— Assigned task —
Search the records for the string "icon", and show each line where it appears.

BEGIN Provided data

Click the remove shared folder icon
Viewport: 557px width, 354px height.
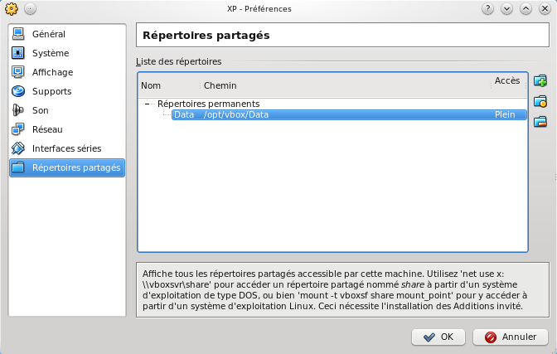pos(540,123)
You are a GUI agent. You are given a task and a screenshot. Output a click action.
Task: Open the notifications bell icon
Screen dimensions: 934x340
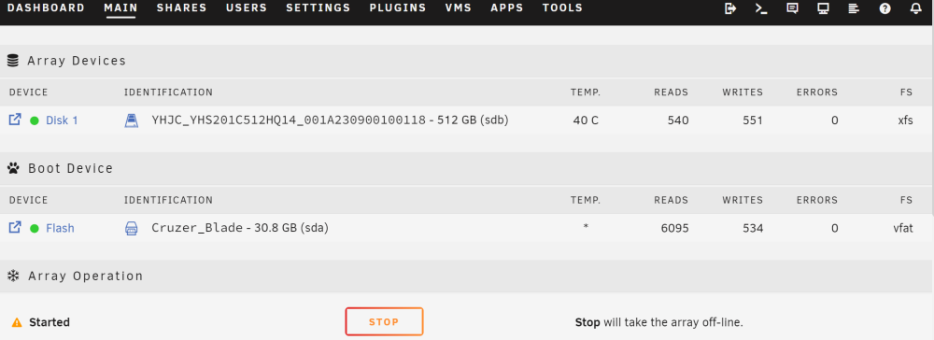click(916, 8)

END Provided data

— Reply —
Click the remove shared folder icon
Task: Open the notifications bell icon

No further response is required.